Part IVA of the Income Tax Assessment Act 1936 is a general anti-avoidance rule that can apply in certain circumstances if you or another taxpayer obtains a tax benefit in connection with an arrangement and it can be concluded that the arrangement, or any part of it, was entered into or carried out by any person for the dominant purpose of enabling a tax benefit to be obtained. If Part IVA applies the tax benefit can be cancelled, for example, by disallowing a deduction that was otherwise allowable.
We have not considered the application of Part IVA to the arrangement you asked us to rule on.
Reasons for decision
Under subsection 109D(1) of the Income Tax Assessment Act 1936 (ITAA 1936) an amount lent by a private company to a shareholder during the current year is taken to be a dividend for the purposes of Division 7A if the loan is not fully repaid before the private company's lodgement day for that income year.
Under subsection 109D(1AA) of the ITAA 1936 the amount of the dividend taken to have been paid is the amount of the loan that has not been repaid before the private company's lodgement day for the current year, subject to section 109Y of the ITAA 1936.
Section 109Y of the ITAA 1936 limits the total amount of dividends taken to have been paid by the private company under Division 7A of the ITAA 1936 to the company's distributable surplus as at the end of its year of income.
Under subsection 109G(3) of the ITAA 1936 forgiveness of a loan debt does not give rise to a dividend if the loan gives rise to a dividend under section 109D.
Under subsection 109F(2) of the ITAA 1936 the amount of the dividend equals the amount of debt forgiven, subject to section 109Y of the ITAA 1936.
Under subsection 109F(6) of the ITAA 1936 an amount of debt an entity owes a private company is also forgiven for the purposes of this Division if a reasonable person would conclude (having regard to all the circumstances) that the private company will not insist on the entity paying the amount or rely on the entity's obligation to pay the amount.
Application to your circumstances
Question 1
The private company has made a loan to the family members (associates) which is taken to be a dividend under section 109D of the ITAA 1936, and the amount of the dividend can be reduced to nil if the company has a nil distributable surplus.
ATOID 2011/33 states;
…the private company is still taken to pay a dividend to the shareholder under subsection 109D(1) of the ITAA 1936. It is only the amount of the dividend under subsection 109D(1AA) of the ITAA 1936 which is affected by the private company's distributable surplus.
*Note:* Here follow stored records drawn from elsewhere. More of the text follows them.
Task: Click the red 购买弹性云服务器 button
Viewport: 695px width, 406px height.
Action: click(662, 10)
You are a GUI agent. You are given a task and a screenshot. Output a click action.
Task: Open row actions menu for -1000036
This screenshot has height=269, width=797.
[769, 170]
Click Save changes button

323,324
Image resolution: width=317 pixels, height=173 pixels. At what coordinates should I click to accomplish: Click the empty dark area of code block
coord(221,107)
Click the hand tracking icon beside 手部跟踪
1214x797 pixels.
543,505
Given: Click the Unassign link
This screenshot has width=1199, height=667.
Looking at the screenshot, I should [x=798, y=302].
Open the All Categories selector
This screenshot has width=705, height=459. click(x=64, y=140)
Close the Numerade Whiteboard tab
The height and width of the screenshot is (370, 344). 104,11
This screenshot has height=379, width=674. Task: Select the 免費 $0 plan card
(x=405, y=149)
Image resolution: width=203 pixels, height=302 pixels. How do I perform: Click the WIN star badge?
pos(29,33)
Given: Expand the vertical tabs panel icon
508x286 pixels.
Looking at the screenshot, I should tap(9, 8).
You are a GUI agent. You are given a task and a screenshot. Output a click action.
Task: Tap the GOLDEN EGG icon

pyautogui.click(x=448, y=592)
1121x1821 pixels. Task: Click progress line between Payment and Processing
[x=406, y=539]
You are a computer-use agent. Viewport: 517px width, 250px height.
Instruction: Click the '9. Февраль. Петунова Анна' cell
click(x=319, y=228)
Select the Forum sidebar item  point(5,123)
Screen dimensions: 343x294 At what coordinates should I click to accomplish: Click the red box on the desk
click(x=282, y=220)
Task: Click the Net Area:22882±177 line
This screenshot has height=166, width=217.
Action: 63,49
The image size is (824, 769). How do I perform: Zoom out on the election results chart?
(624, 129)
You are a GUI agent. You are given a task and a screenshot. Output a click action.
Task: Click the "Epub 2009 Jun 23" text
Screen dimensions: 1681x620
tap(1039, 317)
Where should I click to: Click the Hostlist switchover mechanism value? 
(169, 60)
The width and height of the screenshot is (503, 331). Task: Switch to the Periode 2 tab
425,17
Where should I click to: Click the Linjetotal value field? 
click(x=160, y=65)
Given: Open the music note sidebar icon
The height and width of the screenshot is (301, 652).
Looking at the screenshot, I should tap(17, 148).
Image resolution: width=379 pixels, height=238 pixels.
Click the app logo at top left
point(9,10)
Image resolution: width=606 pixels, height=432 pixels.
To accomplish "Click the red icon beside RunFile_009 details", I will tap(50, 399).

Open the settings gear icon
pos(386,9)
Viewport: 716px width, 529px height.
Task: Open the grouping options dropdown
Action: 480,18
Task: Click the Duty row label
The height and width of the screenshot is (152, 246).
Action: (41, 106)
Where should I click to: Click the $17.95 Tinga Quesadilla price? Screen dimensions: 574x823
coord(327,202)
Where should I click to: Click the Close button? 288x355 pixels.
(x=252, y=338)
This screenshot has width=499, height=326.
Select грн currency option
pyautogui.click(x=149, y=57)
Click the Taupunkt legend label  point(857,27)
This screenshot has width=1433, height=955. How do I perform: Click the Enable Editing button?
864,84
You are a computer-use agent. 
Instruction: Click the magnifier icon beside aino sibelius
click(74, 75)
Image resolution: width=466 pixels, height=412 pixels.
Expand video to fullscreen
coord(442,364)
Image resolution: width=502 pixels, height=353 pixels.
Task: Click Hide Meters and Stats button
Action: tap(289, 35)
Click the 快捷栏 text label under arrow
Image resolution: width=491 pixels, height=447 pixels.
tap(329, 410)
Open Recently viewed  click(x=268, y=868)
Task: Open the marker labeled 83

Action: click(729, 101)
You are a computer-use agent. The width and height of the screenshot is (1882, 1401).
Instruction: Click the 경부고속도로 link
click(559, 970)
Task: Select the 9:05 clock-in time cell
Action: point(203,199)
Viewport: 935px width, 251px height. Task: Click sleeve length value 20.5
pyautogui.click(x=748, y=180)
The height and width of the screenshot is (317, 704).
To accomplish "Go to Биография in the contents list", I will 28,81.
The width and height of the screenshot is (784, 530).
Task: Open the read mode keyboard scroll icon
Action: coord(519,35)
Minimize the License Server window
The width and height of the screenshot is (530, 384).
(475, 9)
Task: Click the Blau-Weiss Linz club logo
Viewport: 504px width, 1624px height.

Therefore as the company is taken to pay a dividend under 109D of the ITAA 1936 then 109G(3) of the ITAA 1936 operates to exclude there being a dividend under 109F of the ITAA 1936.
Question 2
In the event of the endorsement of the promissory notes by the company's liquidator occurring in a subsequent year of income to that in which the promissory notes are issued to the company by the family members; a dividend may be taken to be paid under section 109F(6) of the ITAA 1936.
However, the company is relying on the family member's obligation under the promissory notes to make an in-specie distribution of the promissory notes to its shareholders.
Therefore, no amount is forgiven under section 109F(6) of the ITAA 1936 in the income year prior to the year in which the promissory notes are endorsed by the company to the trusts.
Further information
If promissory notes are issued prior to liquidation; 109D(1A) of the ITAA 1936 would not be applied, rather, 109D(1) of the ITAA 1936 would apply changing the timing of any dividend.
The application of 109D(1A) of ITAA 1997 effectively provides for a further 12 months for repayment if the loan is made by a liquidator in the course of winding up a company.
ATOID 2011/33 would also have application to these circumstances.